## MATERIAL PROVIDED

++++++++++

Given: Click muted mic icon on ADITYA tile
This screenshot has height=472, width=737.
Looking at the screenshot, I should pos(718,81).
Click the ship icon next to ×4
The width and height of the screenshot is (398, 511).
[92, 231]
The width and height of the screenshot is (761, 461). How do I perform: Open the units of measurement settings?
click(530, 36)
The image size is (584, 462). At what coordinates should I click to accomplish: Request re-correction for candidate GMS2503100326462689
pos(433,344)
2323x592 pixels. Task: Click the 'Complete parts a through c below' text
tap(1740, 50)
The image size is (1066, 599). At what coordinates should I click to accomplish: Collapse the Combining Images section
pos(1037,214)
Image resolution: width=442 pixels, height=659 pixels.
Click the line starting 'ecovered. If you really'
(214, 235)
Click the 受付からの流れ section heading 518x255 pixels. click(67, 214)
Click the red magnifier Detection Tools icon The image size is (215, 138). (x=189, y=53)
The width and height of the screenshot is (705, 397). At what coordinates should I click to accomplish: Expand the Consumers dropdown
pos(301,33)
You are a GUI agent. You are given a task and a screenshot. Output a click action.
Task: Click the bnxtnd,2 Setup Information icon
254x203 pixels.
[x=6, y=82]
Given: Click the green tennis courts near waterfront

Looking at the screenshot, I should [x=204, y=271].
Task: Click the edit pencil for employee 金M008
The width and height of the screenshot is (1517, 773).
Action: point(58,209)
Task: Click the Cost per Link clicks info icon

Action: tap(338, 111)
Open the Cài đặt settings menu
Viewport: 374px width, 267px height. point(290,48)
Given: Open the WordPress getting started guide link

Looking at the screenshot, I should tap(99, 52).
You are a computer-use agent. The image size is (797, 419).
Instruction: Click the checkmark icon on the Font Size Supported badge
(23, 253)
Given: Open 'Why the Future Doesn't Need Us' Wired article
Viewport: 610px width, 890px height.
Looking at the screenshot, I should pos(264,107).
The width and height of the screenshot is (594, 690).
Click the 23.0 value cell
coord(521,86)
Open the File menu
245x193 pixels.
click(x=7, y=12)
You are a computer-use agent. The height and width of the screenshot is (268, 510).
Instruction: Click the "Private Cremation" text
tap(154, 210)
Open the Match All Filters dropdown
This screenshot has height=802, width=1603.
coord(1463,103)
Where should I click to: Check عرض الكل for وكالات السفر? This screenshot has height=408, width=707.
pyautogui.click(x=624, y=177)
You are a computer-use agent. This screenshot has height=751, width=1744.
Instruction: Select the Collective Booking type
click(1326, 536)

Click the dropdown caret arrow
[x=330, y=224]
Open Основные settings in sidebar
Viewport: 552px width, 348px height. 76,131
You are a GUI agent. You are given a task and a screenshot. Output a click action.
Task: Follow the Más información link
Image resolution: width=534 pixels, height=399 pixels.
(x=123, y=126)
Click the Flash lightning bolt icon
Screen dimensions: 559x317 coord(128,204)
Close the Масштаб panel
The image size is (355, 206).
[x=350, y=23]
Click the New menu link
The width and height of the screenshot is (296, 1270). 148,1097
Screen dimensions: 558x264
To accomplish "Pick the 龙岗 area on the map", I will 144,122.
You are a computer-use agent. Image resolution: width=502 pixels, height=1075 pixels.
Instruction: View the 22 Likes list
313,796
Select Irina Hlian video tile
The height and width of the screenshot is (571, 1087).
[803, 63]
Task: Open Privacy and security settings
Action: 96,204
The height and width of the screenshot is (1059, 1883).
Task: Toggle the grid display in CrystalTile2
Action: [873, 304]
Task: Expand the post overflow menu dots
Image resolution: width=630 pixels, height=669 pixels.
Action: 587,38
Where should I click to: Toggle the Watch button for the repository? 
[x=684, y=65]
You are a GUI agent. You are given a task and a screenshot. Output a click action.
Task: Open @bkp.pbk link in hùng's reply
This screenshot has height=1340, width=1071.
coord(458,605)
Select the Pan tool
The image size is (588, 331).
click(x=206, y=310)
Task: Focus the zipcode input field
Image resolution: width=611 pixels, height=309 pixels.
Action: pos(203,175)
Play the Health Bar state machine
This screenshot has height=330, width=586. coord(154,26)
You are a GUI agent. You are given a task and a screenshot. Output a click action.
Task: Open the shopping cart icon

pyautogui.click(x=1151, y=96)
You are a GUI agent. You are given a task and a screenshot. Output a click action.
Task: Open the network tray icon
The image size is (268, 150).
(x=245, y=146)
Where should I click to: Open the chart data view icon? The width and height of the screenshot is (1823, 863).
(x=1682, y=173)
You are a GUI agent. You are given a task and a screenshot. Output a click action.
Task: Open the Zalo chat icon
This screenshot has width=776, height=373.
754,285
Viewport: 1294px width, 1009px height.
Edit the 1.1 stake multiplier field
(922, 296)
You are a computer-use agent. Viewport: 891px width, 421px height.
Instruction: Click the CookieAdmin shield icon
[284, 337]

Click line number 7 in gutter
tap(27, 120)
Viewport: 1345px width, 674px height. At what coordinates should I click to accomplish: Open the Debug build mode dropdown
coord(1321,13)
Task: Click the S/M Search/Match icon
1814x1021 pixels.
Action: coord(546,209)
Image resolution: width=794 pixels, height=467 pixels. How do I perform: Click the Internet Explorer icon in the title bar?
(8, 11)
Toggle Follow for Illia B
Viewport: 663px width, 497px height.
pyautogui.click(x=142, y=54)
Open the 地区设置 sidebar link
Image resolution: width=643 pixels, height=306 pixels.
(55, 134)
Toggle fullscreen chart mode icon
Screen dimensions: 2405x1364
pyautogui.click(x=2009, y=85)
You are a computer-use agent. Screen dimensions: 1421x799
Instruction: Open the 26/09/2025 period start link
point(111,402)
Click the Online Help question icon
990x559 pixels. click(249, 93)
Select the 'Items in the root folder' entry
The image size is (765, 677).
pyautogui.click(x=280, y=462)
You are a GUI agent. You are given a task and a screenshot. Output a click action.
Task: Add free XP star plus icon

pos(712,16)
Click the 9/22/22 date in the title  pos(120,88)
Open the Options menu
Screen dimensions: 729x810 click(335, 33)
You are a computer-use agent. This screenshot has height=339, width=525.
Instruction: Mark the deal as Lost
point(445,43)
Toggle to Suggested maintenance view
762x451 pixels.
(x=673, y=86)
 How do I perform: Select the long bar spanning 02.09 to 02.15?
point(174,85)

++++++++++

## WHAT YOU HAVE TO DO
Collect every line of the data above that contains the word "Instruction". Treat uppercase and lowercase letters as different.

## TASK RESULT
Instruction: Click the checkmark icon on the Font Size Supported badge
Instruction: Click the "Private Cremation" text
Instruction: Select the Collective Booking type
Instruction: View the 22 Likes list
Instruction: Click the CookieAdmin shield icon
Instruction: Open the 26/09/2025 period start link
Instruction: Mark the deal as Lost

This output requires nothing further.